*** Begin section ***

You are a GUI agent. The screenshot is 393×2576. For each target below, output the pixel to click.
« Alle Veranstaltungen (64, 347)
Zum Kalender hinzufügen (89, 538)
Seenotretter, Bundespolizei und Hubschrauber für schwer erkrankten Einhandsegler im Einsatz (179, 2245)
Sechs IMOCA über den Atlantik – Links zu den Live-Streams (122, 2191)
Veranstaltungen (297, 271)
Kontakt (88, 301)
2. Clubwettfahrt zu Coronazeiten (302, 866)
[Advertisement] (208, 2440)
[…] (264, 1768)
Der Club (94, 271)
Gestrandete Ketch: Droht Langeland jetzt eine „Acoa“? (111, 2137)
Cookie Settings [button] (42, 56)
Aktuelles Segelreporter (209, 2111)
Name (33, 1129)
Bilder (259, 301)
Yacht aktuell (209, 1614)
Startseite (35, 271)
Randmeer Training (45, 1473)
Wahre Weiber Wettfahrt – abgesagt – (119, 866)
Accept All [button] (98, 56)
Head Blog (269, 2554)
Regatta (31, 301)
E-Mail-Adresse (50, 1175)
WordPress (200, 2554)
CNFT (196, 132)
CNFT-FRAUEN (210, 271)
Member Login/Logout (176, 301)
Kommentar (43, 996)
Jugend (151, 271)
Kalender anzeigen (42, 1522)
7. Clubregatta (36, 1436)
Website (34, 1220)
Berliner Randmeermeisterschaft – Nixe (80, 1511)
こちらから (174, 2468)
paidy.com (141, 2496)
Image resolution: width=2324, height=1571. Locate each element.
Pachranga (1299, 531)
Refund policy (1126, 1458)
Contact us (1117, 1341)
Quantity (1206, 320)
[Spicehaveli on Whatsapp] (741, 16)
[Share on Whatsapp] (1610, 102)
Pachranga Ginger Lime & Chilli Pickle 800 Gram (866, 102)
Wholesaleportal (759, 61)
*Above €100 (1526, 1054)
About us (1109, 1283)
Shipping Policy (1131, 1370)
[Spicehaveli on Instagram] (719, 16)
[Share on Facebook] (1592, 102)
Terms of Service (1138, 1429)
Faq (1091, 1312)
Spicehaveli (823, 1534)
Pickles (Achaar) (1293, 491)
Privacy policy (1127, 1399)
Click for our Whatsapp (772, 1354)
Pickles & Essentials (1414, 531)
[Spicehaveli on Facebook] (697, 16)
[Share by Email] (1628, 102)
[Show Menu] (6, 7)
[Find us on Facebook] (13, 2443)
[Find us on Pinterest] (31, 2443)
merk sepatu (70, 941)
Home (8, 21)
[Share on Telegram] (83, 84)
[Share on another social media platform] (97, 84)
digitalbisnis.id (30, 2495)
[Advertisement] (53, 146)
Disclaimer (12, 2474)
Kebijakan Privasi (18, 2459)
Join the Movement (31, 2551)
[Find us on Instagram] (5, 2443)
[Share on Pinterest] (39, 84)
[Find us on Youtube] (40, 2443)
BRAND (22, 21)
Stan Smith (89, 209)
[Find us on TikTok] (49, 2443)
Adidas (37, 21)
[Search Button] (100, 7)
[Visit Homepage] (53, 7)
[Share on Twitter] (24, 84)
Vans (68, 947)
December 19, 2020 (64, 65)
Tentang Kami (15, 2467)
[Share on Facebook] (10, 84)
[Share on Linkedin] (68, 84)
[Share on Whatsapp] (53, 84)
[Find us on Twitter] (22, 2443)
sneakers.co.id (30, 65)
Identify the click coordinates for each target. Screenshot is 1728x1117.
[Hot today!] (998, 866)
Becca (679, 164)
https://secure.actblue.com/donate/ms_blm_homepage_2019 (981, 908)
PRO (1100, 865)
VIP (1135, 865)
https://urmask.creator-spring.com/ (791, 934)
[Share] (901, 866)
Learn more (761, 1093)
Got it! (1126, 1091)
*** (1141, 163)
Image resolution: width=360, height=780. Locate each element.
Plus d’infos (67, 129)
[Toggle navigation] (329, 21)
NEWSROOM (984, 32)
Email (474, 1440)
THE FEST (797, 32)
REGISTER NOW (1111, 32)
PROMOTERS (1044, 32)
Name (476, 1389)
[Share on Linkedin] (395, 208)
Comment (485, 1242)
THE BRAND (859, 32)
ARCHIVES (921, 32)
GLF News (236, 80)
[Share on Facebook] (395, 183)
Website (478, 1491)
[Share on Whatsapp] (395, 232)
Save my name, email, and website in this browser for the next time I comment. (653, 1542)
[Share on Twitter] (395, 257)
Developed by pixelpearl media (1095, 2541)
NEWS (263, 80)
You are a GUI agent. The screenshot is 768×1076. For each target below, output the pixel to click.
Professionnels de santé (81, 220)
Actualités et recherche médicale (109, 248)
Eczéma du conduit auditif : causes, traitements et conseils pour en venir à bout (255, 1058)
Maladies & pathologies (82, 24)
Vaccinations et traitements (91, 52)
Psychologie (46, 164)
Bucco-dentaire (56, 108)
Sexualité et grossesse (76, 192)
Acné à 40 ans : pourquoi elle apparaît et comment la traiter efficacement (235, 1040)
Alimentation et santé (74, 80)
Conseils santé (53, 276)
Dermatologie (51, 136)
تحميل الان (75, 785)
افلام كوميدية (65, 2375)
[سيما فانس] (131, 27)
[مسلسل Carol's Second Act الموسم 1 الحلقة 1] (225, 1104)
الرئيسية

*** End section ***

Extract exactly and only the lines above from the line containing "[Find us on Pinterest] (31, 2443)" through the line containing "[Find us on Twitter] (22, 2443)", both end lines included.

[Find us on Pinterest] (31, 2443)
merk sepatu (70, 941)
Home (8, 21)
[Share on Telegram] (83, 84)
[Share on another social media platform] (97, 84)
digitalbisnis.id (30, 2495)
[Advertisement] (53, 146)
Disclaimer (12, 2474)
Kebijakan Privasi (18, 2459)
Join the Movement (31, 2551)
[Find us on Instagram] (5, 2443)
[Share on Pinterest] (39, 84)
[Find us on Youtube] (40, 2443)
BRAND (22, 21)
Stan Smith (89, 209)
[Find us on TikTok] (49, 2443)
Adidas (37, 21)
[Search Button] (100, 7)
[Visit Homepage] (53, 7)
[Share on Twitter] (24, 84)
Vans (68, 947)
December 19, 2020 (64, 65)
Tentang Kami (15, 2467)
[Share on Facebook] (10, 84)
[Share on Linkedin] (68, 84)
[Share on Whatsapp] (53, 84)
[Find us on Twitter] (22, 2443)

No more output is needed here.